アイスラー教授の心に染みわたる穏やかボイスは、
伯爵のあだ名考案で疲弊していた私の頭と心を癒してくれた。
 
「実は知り合いからパンを大量にもらいまして……
 消費するのに難儀しておりましたら、
 妻がお二人にも食べていただこう、と申しましてこのようなことに」
 
教授のデスクの前には、
大量のサンドウィッチが盛られた大皿が二つ並んでいた。
サンドウィッチの断面からは色とりどりの具材が顔を出している。
教授の奥様にお会いしたことはないが、
間違いなく良妻賢母という言葉がよく似合うお方に違いない。
この大皿に鎮座するごちそうが、一目見ただけで美味しいことが判ると、
私の心は否応なしに高まった。
 
「せっかくお二人が来てくださるのですから、
 どこか気の利いたところへお連れしようと思っていたのですが……
 申し訳ありません」
 
と言って頭を下げようとしたアイスラー教授を、
私と伯爵は全力で止めにかかった。
 
「そんな、とんでもないです!
 これほど美味しそうなサンドウィッチになれるパンたちを、
 みすみす廃棄してしまうことにならなくて、本当によかったです!
 ありがたくいただきます!」
「これだけたくさん作られるのは、お時間かかったでしょう……
 我々のために手間暇かけてくださり、ありがとうございます。
 奥様にもよろしくお伝えください」
 
食欲魔人な教え子たちの勢いに圧倒されたのだろう。
アイスラー教授は小さく何度も頷きながらありがとうとつぶやいた。
 
私が勝手知ったる室内でお湯を沸かす準備をしている間、
アイスラー教授は伯爵が持参した紙袋の中身を見せつけられていた。
 
「これはカシルダの茶葉セットです。
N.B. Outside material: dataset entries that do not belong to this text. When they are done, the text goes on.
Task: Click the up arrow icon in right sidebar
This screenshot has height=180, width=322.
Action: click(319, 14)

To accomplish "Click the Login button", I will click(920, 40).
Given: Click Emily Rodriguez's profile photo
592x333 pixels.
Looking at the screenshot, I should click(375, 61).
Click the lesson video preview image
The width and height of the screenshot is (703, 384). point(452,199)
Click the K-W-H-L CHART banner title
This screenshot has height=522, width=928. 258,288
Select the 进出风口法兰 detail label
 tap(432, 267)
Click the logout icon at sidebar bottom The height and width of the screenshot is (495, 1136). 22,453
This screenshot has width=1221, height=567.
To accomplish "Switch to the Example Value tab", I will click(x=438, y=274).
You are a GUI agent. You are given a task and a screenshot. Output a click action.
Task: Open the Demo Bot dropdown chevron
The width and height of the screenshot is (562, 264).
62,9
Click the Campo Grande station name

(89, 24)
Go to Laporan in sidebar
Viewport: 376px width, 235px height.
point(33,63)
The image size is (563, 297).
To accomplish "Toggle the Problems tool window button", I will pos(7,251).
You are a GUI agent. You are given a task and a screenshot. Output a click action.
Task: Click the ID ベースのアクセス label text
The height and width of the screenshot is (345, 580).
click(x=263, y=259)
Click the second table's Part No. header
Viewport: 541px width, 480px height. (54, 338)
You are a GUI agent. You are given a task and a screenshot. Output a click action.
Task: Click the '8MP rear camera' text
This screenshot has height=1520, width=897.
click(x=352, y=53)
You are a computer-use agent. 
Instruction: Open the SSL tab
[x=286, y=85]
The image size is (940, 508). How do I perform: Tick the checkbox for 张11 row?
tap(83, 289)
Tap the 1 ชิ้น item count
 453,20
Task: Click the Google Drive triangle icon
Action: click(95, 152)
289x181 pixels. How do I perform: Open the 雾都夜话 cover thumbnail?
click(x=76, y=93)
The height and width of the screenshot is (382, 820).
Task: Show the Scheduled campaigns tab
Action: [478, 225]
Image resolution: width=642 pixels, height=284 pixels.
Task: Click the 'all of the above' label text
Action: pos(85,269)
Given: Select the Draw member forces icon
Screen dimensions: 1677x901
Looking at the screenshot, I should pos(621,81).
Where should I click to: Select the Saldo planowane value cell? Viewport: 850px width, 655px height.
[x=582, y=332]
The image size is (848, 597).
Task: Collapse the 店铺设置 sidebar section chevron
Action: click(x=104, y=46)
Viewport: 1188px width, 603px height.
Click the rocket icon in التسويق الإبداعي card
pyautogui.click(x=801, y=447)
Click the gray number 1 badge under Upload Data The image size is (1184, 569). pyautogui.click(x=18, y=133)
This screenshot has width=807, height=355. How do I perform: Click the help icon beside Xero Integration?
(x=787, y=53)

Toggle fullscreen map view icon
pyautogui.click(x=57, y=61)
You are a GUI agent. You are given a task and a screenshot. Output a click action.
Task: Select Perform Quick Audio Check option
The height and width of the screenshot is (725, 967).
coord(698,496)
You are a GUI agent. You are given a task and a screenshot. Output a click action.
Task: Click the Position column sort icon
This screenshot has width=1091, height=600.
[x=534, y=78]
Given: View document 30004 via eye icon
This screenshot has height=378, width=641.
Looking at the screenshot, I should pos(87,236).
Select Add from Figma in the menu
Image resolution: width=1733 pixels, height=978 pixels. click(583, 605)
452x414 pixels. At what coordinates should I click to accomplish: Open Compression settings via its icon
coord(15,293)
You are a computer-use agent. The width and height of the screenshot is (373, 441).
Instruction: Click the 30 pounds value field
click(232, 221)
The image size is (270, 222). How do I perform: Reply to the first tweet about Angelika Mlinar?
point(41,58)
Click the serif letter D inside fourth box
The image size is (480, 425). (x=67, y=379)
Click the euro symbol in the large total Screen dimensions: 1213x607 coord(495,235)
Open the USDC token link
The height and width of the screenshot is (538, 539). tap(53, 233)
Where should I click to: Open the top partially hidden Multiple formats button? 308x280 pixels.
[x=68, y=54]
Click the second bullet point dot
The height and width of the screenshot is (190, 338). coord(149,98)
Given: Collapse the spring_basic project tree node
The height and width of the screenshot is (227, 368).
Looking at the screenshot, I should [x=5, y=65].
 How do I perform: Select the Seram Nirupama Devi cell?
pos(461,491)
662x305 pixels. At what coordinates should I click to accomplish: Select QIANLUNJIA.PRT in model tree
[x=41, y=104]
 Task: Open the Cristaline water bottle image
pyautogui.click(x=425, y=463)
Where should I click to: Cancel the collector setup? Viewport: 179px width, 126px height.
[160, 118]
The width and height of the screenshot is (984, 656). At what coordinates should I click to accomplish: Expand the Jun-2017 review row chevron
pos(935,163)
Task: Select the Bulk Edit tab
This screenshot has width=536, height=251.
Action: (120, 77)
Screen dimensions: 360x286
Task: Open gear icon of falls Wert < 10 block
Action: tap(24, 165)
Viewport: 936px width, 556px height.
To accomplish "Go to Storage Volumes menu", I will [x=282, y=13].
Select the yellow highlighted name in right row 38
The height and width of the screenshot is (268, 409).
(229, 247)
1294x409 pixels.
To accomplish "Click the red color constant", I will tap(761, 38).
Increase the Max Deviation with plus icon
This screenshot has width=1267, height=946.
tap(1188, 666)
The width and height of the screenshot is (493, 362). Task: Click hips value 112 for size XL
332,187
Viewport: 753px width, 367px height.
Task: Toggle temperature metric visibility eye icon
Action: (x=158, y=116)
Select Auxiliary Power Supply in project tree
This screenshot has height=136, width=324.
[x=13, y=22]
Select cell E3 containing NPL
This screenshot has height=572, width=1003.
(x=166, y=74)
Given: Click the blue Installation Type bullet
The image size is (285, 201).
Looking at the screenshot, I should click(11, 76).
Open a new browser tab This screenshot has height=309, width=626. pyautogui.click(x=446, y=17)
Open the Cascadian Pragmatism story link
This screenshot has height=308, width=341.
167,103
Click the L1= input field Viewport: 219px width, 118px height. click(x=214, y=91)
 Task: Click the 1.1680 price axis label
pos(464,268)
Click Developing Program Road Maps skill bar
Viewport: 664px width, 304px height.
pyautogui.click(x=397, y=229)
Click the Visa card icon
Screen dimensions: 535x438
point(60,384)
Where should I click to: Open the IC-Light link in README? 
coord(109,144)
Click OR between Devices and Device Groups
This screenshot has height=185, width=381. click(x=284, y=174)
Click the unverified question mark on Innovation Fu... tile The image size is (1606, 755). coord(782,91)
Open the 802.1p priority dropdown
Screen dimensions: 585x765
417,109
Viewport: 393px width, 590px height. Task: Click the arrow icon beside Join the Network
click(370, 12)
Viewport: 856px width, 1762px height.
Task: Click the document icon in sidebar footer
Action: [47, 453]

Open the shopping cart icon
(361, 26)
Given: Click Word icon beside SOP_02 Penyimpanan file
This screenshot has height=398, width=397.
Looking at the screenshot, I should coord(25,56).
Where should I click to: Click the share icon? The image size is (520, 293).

どれもうまいですよ。
 どれを淹れましょうか」
「カシルダはお茶も美味しいんですか、やはりいい所ですね。
 お勧めはどちらですか?」
「どれもうまいですが、こちらのアイルカ茶は後味がすっきりしています。
 こちらのドーティ茶は、砂糖を入れなくてもほのかな甘みがあって……」
 
伯爵が嬉しそうに恩師に説明しているうちにお湯が沸き、
それぞれが選んだ茶葉でお茶を淹れると、楽しい昼食会が始まった。